In 2017, Bahrain’s National Security Agency (NSA) was re-instated of its law enforcement powers against terrorism crimes, despite the agency having a history of arresting protesters and activists and subjecting them to interrogations and torture. Equally concerning was Bahrain’s amendment to the constitution to authorize military courts to try civilians in cases of terrorism. The military courts are fundamentally unequipped to respect fair trial norms and demonstrate judicial transparency. Bahrain’s military courts have also dramatically increased the use of capital punishment despite being structurally incapable of issuing judgements that accord with international standards of fair trials and due process.
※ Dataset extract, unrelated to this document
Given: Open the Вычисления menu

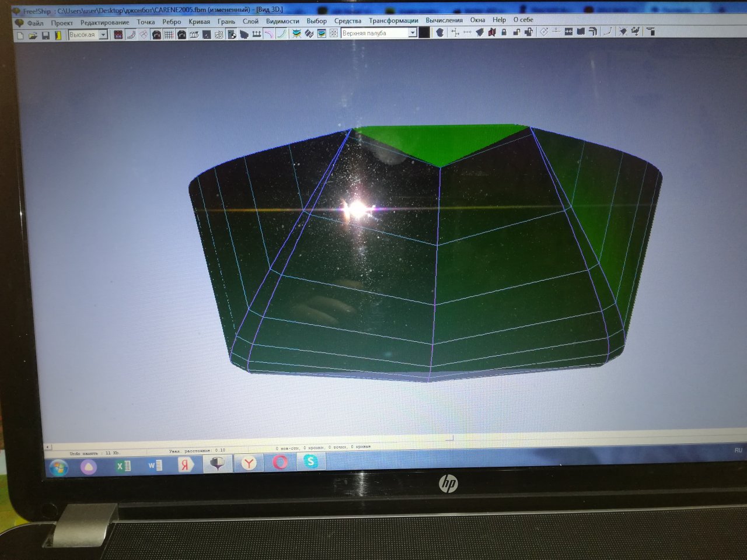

Mr. al-Doseri’s talk of a reform agenda lacks any substance when considering Bahrain’s failure to adhere to past reform recommendations – particularly those recommended by the Bahrain Independent Commission of Inquiry (BICI) and the Human Rights Council’s Universal Periodic Review mechanism. Following the crackdown of the 2011 protests, the Commission carried out an investigation and provided a list of 26 recommendations, of which Bahrain only implemented two. Last year, Bahrain actively reversed the only minor reforms they had implemented when they re-instated law enforcement powers to the NSA and allowed military courts to try civilians. Likewise, ADHRB found that after its last review, Bahrain only partially implemented 2 out of 176 total recommendations, while failing to fully comply with any of the Council’s recommendations.

“Today’s address to the Human Rights Council by Mr. al-Doseri serves to only underscore the lengths to which the Bahraini government is willing to go to distort and mislead the international community to obfuscate their own drastic human rights record. The reality that remains on the ground is widespread and systematic use of arbitrary arrest, torture, and extrajudicial killings at the government’s hands, a deeply flawed judiciary, and widespread criminalization of all forms of criticism or dissent,” said Husain Abdulla, ADHRB Executive Director. “The international community must remain committed to addressing the ongoing human rights crisis in Bahrain through engagement in multilateral forums like the Human Rights Council and its mechanisms. Only through international pressure, including from allies like the United States and United Kingdom, will Bahrain be compelled to reverse the institutional abuse at the heart of Bahraini government’s human rights policies.”

ADHRB rejects the statement made by Mr. al-Doseri on the situation of human rights in Bahrain, and reiterates our continued alarm at the severity of the deteriorations over the past year. The few internal human rights mechanisms that exist remain ineffective and lack independence from the government. Additionally, freedom of expression has been threatened by broad anti-terror laws that legitimize the arrests, prosecution, and torture of human rights defendants and their families. Finally, the Government of Bahrain has retreated from all effective measures of its national or international reform commitments. We therefore reiterate our call for the international community to press for urgent human rights reforms in the Kingdom of Bahrain.